Leen also argues that he is entitled to attorney fees and costs under RAP 18.9(a) which provides:

The appellate court on its own initiative or on motion of a party may order a party or counsel . . . who uses these rules for the purpose of delay or who fails to comply with these rules to pay terms or compensatory damages to any other party who has been harmed by the delay or the failure to comply.

Because Leen is entitled to attorney fees and costs pursuant to the contract, this court need not award those amounts under RAP 18.9(a). Leen, however, also seems to be arguing that Demopolis should be required to pay an additional sum under RAP 18.9(a) as a penalty for his abuse of the appeals process.

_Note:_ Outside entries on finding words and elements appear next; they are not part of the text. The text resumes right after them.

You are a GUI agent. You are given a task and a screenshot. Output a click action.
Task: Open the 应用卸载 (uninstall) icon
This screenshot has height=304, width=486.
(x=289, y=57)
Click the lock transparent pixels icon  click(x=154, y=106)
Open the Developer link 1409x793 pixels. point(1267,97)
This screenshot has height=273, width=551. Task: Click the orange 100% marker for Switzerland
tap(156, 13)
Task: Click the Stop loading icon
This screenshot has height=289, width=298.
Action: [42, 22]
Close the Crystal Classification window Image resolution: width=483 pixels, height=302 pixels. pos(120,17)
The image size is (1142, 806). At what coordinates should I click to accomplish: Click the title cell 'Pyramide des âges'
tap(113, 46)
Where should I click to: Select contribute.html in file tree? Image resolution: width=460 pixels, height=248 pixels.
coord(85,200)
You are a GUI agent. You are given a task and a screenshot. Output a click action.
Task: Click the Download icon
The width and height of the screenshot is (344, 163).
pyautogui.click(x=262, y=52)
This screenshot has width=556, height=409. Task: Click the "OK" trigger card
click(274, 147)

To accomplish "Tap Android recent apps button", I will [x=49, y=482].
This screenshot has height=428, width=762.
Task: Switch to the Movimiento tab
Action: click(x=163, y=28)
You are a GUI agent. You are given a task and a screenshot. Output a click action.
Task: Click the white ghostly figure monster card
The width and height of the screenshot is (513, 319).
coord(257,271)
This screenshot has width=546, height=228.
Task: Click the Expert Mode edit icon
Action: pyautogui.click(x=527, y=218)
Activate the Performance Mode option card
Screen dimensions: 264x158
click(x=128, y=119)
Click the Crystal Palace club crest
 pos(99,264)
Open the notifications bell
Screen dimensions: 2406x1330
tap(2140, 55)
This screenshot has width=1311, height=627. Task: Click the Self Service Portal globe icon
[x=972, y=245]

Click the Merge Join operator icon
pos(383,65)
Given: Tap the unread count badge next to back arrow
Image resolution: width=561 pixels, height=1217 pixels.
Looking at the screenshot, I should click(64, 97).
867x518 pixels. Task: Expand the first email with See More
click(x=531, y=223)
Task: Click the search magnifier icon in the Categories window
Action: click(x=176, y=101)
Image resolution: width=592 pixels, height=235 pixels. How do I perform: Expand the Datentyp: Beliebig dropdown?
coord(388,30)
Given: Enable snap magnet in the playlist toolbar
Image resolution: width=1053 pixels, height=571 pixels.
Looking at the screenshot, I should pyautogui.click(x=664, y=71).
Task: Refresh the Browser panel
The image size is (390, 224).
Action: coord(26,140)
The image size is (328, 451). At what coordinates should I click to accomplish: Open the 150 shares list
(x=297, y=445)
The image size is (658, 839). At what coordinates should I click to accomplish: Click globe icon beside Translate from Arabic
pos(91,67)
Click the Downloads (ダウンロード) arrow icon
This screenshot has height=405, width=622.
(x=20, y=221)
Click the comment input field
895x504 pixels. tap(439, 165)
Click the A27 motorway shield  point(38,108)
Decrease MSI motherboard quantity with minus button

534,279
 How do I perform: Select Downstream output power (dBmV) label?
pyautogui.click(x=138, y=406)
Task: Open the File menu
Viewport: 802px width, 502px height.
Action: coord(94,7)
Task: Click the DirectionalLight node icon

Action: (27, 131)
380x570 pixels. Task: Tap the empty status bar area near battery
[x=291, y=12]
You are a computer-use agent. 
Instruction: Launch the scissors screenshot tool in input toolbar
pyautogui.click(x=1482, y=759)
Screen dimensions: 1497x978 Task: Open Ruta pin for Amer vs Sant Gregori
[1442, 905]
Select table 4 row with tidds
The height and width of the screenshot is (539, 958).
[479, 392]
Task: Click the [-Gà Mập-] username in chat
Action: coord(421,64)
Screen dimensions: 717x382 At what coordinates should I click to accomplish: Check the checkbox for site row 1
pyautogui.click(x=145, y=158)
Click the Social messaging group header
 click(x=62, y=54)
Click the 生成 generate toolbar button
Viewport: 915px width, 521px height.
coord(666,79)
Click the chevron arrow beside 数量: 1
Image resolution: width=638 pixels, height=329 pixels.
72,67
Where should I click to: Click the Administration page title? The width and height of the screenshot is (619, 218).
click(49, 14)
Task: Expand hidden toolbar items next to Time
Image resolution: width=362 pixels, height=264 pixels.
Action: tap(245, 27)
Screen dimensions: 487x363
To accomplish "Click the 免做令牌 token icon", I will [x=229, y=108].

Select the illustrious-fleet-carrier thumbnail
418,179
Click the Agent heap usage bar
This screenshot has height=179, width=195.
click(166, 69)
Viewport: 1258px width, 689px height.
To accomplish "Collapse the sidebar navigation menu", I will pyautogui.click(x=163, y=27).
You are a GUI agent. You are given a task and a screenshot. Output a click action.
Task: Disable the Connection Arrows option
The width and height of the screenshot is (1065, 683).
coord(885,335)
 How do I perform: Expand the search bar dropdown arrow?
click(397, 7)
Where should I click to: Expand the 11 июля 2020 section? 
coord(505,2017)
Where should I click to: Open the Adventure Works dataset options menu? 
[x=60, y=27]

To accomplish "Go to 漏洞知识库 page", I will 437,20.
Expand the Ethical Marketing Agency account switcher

Leen relies upon Rich v. Starczewski, 29 Wn. App. 244, 628 P.2d 831, review denied, 96 Wn.2d 1002 (1981).

In Rich, the court found that Starczewski had "substantially expanded the scope of litigation in [the] case beyond that necessary to permit adequate review of claimed trial error." Rich, at 247-48. Therefore, although the issue raised on appeal had some merit, the court imposed sanctions under RAP 18.9(a). Demopolis's actions on appeal have not been as egregious as those of Starczewski in the Rich case and do not warrant sanctions in addition to the award of attorney fees on appeal.

Finally, Leen argues that he should be compensated for his own time in responding to this appeal. The law in this area is not clear. Ellis v. Cassidy, 625 F.2d 227, 230 (9th Cir. 1980). Some courts have awarded attorney fees to lawyers who have represented themselves when the award would further the policy of discouraging frivolous or harassing litigation. See Christiansburg Garment Co. v. EEOC, 434 U.S. 412, 420, 54 L. Ed. 2d 648, 93 S. Ct. 694 (1978). Fees were awarded in Winer v. Jonal Corp., 169 Mont. 247, 545 P.2d 1094 (1976), because the lawyers were required to take time from their practices to prepare and defend the suit, for which they suffered pecuniary losses. A Michigan court awarded fees because it acknowledged that legal services had been performed. See Wells v. Whinery, 34 Mich. App. 626, 192 N.W.2d 81 (1971).

In contrast, the court in O'Connell v. Zimmerman, 157 Cal. App. 2d 330, 321 P.2d 161 (1958) denied attorney fees because it found that the litigant had incurred no liability to pay attorney fees. An Illinois court held that it was against public policy to allow fees for an attorney pursuing his own cause. See Garrett v. Peirce, 74 Ill. App. 225 (1898). Generally, however, the reasoning upon which attorney fees have been denied to attorneys who litigate an action themselves is that no fees are allowed because no fees have been incurred. See Annot., Right of Party Who Is Attorney and Appears for Himself to Award of Attorney's Fees Against Opposing Party as Element of Costs, 78 A.L.R.3d 1119 (1977).

[10] The better reasoning supports an award of attorney fees to lawyers who represent themselves. As reasoned in the Winer case, lawyers who represent themselves must take time from their practices to prepare and appear as would any other lawyer. Furthermore, overall costs may be saved because lawyers who represent themselves are more likely to be familiar with the facts of their cases. As noted above, Leen properly requested attorney fees and costs in his brief, as required by RAP 18.1. Leen, therefore, should be awarded fees for his own time spent responding to this appeal.

The order of the trial court is affirmed.

GROSSE, C.J., and KENNEDY, J., concur.

After modification, further reconsideration denied October 2, 1991.

Review denied at 118 Wn.2d 1022 (1992).